Compute Backends (MLX / CUDA / CPU)¶
Q-RLSTC supports hardware-accelerated computation for distance calculations, array operations, and optimizer steps via three backends.
Backend Priority¶
When --backend auto is used (default), the system auto-detects:
- Apple MLX — M1/M2/M3/M4 Apple Silicon via
mlx.core - NVIDIA CUDA — via PyTorch (
torch.cuda) - CPU — NumPy fallback (always available)
Module: q_rlstc.accelerator¶
| Component | Purpose |
|---|---|
ComputeBackend (Enum) |
CPU, MLX, CUDA, AUTO |
detect_best_backend() |
Auto-detect best available backend |
resolve_backend(name) |
Resolve "auto"/"cpu"/"mlx"/"cuda" to ComputeBackend |
AcceleratedArray |
Unified array wrapper (NumPy/MLX/Torch) |
pairwise_distances(X, Y) |
Accelerated Euclidean distance matrix |
get_device_info() |
Dict of available hardware and versions |
CLI Usage¶
# Auto-detect (recommended)
python experiments/run_full_benchmark.py
# Force specific backend
python experiments/run_full_benchmark.py --backend mlx
python experiments/run_full_benchmark.py --backend cuda
python experiments/run_full_benchmark.py --backend cpu
# Compare all available backends
python experiments/run_full_benchmark.py --compare-backends
Python API¶
from q_rlstc.accelerator import (
resolve_backend,
pairwise_distances,
get_device_info,
)
# Check what's available
info = get_device_info()
print(info)
# {'numpy_version': '1.26.4', 'backends': {'cpu': True, 'mlx': True, 'cuda': False}, 'best': 'mlx'}
# Use accelerated distances
backend = resolve_backend("mlx")
distances = pairwise_distances(X, Y, backend=backend)
Configuration¶
The QRLSTCConfig master config includes a compute_backend field:
from q_rlstc.config import QRLSTCConfig
config = QRLSTCConfig(
version="A",
compute_backend="mlx", # "auto", "cpu", "mlx", "cuda"
)
Installing Backend Dependencies¶
# Apple MLX (macOS Apple Silicon only)
pip install mlx
# CUDA (requires NVIDIA GPU + CUDA toolkit)
pip install torch # with CUDA support
# CPU — no extra dependencies needed
Backend Comparison Plots¶
When running --compare-backends, the CLI generates a timing comparison chart in the output directory:
This shows grouped bars of runtime per run per backend, making it easy to see where MLX or CUDA provide speedup.
Important Notes¶
- Quantum circuit simulation always uses Qiskit Aer (CPU-based) regardless of compute backend.
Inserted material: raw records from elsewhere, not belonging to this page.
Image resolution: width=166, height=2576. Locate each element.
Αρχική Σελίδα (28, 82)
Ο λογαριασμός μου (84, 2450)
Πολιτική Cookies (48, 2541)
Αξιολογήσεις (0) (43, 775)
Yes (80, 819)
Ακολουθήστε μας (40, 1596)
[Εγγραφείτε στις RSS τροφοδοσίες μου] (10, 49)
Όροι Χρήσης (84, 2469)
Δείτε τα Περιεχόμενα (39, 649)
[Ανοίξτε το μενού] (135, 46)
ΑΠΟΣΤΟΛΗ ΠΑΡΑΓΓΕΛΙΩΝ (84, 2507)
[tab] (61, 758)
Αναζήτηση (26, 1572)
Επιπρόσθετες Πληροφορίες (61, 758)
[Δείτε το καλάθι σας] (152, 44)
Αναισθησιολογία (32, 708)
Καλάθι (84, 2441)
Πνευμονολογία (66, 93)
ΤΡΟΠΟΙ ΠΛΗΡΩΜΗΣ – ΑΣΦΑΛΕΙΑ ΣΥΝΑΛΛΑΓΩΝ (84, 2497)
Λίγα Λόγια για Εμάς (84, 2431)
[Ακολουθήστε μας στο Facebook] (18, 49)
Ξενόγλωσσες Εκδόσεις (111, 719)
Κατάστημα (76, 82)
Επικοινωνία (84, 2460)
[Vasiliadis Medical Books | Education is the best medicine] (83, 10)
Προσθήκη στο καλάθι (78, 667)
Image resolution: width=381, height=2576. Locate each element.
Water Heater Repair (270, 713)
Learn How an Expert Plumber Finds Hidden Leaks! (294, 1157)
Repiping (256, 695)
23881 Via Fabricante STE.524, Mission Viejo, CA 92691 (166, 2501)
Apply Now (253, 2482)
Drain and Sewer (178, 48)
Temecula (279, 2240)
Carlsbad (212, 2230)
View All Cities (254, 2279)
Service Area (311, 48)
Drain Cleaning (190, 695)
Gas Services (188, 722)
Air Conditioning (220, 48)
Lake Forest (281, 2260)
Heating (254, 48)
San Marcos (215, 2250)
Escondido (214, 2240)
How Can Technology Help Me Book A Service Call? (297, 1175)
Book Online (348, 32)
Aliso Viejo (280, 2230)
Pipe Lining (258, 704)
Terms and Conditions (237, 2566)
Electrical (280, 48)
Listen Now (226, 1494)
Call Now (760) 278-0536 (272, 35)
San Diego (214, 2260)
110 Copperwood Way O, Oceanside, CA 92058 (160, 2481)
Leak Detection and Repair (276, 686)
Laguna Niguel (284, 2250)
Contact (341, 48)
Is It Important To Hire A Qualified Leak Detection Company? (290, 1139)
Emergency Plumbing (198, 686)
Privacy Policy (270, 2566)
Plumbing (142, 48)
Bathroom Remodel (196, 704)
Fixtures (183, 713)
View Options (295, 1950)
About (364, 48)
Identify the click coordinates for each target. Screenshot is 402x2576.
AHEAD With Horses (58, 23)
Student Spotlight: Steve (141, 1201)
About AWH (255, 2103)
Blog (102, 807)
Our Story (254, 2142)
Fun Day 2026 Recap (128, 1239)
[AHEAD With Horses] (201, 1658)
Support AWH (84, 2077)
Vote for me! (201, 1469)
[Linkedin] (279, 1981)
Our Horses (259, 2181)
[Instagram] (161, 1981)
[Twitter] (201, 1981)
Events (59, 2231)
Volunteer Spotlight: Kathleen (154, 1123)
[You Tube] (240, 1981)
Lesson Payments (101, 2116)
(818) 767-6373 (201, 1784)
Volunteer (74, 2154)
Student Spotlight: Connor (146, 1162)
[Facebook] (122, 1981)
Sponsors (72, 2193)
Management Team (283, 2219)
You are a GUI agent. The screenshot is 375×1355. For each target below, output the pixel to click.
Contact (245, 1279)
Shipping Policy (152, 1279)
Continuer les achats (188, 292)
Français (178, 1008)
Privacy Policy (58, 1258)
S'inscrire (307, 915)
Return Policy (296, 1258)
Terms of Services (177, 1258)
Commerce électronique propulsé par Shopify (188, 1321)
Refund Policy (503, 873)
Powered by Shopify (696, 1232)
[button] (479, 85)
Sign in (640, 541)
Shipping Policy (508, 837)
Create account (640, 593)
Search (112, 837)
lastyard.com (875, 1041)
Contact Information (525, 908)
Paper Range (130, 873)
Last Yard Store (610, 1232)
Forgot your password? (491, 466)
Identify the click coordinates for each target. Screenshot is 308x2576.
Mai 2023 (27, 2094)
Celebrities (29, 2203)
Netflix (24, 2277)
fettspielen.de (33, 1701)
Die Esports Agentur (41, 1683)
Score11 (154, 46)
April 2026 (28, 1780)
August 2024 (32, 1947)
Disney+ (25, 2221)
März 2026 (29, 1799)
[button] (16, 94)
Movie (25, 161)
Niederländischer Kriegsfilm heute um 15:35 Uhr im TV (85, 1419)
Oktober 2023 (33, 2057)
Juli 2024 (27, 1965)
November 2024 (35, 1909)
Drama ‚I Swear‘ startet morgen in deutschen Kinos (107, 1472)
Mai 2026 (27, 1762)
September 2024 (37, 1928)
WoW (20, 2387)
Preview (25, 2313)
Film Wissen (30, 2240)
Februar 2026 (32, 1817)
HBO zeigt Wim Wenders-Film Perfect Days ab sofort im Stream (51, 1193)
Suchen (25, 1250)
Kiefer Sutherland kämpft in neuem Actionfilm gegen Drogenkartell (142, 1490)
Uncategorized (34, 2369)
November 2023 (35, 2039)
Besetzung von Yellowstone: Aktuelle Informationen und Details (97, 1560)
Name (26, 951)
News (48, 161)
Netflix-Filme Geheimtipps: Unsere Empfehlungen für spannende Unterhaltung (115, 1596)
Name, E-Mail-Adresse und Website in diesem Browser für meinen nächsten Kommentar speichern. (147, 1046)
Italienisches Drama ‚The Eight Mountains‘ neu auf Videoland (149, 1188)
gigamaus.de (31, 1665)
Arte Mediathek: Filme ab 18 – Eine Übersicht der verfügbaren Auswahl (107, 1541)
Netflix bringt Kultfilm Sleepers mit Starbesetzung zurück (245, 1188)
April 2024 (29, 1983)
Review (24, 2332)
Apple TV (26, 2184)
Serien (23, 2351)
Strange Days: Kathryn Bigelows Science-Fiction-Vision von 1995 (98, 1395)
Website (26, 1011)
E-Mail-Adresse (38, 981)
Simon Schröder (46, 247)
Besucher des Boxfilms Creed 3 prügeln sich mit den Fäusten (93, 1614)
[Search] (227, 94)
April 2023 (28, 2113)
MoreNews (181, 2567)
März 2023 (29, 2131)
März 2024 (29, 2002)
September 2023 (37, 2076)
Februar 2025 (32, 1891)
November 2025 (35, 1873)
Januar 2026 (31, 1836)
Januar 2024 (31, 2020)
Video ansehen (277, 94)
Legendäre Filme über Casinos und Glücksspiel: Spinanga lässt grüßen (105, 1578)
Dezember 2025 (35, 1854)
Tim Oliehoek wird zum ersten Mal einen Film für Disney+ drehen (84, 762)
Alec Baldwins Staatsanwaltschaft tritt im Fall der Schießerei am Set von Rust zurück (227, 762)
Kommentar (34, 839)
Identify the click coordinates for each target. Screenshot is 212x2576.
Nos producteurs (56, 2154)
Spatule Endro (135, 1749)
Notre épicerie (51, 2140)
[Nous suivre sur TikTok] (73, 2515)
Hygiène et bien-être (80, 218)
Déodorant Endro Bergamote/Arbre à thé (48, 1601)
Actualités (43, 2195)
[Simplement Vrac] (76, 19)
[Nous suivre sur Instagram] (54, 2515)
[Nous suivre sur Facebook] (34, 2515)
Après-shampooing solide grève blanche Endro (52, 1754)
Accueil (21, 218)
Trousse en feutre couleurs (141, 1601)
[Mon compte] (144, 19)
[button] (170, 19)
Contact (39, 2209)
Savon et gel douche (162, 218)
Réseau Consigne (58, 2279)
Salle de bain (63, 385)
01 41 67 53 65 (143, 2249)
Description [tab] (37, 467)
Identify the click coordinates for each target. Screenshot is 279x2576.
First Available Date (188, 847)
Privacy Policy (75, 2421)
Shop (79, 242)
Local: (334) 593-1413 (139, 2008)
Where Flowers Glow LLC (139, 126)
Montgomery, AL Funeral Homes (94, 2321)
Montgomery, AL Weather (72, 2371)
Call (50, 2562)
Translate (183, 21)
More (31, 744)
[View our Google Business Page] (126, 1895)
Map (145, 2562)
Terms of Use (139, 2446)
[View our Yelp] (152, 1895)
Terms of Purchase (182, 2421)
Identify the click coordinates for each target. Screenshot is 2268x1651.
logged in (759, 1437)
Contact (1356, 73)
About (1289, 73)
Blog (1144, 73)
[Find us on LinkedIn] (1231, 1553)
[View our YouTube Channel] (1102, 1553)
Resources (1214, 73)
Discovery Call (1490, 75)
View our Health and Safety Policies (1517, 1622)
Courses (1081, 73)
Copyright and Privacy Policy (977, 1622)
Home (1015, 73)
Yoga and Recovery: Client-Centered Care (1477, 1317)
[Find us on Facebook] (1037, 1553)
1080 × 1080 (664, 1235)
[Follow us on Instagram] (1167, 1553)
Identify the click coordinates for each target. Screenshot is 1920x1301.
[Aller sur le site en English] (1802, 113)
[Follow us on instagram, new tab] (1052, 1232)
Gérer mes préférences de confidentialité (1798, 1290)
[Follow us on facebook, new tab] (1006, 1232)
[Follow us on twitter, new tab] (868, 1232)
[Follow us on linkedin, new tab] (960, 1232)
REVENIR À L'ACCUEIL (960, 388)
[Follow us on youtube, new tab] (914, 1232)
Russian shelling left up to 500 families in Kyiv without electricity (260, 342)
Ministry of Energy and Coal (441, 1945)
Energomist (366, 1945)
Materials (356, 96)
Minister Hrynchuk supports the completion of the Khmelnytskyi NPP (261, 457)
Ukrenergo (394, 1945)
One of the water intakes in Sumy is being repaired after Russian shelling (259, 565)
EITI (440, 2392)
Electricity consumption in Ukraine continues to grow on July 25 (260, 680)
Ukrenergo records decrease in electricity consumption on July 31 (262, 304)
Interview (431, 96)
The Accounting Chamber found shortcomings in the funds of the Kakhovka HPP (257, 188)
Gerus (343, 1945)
The compute backend only accelerates array operations (distance matrices, clustering, feature extraction).
- MLX uses
float32precision for best GPU utilisation on Apple Silicon. - CUDA uses
float64to match NumPy CPU precision exactly. - Lazy imports:
mlx.coreandtorchare only imported when their backend is selected.